In my opinion... renting to a co-worker can be a huge can of worms you really don't want to open. What if this co-worker falls on difficult times himself? Are you ready to take the necessary actions to get him out of your unit if something happens? Will he expect you to be lenient on him, since it's someone you know? You will already be losing money on the property... now you are in a position to lose more.



Also, You are only factoring in the payments, HOA, etc in your loss equation. What about the cost of upkeep? What happens when you tenant has a pipe break? Or the stove stops working, needs a new hot water heater, etc. Your calculation does not factor in every part of being a landlord. Trust me, investment property can be a HUGE money pit.



Please be careful in this decision. Keep personal and business separate.



GITOC
 
Figure out why your wife and kids want a bigger house? What emotional need does it fill for them? (ex. status, space to play, escape from the kids 24/7 or whatever). Is there a cheaper way to fill that need (ex. Disneyland passes or daycare or whatever).
 
Let put myself in your shoes.



Plan A is to sell the place. But if it's too costly, I'll just keep it.

Plan B is just to live there for another few years and wait for the market to recover.

If the place truly is too small for your taste, this might mean a few more years of frustration.

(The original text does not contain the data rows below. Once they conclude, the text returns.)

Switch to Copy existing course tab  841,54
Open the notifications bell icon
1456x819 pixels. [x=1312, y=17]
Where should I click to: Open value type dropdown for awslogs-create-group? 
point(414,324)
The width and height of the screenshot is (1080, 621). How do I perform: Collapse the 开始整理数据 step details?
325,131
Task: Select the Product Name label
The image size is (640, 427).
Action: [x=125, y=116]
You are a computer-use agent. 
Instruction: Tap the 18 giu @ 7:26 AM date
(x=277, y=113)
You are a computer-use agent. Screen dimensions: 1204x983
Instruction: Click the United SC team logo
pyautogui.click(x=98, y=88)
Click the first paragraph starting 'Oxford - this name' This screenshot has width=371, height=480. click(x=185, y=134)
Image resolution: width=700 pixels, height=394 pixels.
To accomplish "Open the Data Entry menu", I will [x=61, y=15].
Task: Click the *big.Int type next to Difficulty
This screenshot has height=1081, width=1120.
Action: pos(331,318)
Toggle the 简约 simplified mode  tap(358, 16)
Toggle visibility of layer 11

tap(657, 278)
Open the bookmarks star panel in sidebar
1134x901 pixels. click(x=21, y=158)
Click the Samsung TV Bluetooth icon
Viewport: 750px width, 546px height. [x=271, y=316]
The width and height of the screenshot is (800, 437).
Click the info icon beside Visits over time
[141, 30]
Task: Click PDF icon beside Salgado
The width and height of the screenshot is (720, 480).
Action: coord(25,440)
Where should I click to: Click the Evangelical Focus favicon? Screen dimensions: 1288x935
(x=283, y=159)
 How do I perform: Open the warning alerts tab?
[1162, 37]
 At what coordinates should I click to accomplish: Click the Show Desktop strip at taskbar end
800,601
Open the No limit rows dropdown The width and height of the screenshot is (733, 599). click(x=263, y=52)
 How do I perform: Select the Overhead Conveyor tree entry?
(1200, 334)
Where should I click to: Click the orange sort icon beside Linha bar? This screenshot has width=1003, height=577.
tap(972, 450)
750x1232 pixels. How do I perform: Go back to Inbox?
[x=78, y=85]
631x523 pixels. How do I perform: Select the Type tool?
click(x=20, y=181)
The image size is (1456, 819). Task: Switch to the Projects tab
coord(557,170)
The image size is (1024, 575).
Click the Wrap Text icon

Plan C is to rent it out, and live somewhere else. I like this idea. You'll still get the tax deduction on your current

property while living in a place that is better for you. If you can afford your condo payments, just keep it for 5 years.

You'll probably be able to sell it then without a loss. I think some are just too bearish here.

You only NEED to sell if you can't afford it.
 
Re option #2: Refi-ing to an interest-only loan only makes sense if you're planning to default on your loan. If you're going to do that, do it now and save yourself the money. I doubt you can swing a refi with no equity anyway, so that option is probably moot.



Re #1 vs. #3: $450/month is $5400 a year so it will take you roughly 6 years of that payment stream to equal a current 30K loss. That's probably close to the expected time to breakeven although I think it will probably be somewhat longer. Personally, I think the likely advantage either way is small enough I'd do what my spouse wanted so I didn't get blamed :-P



Re #4: That would probably be best for me. I'm increasingly down on big houses and yards. More work for upkeep and cleaning, more expenses for decorating. Right now we're considering redoing our kitchen (out of date plus deteriorating finish) and looking at the estimates I sure wish we had a smaller kitchen! Right now a smaller place with no yard is looking like a big boost to my QoL.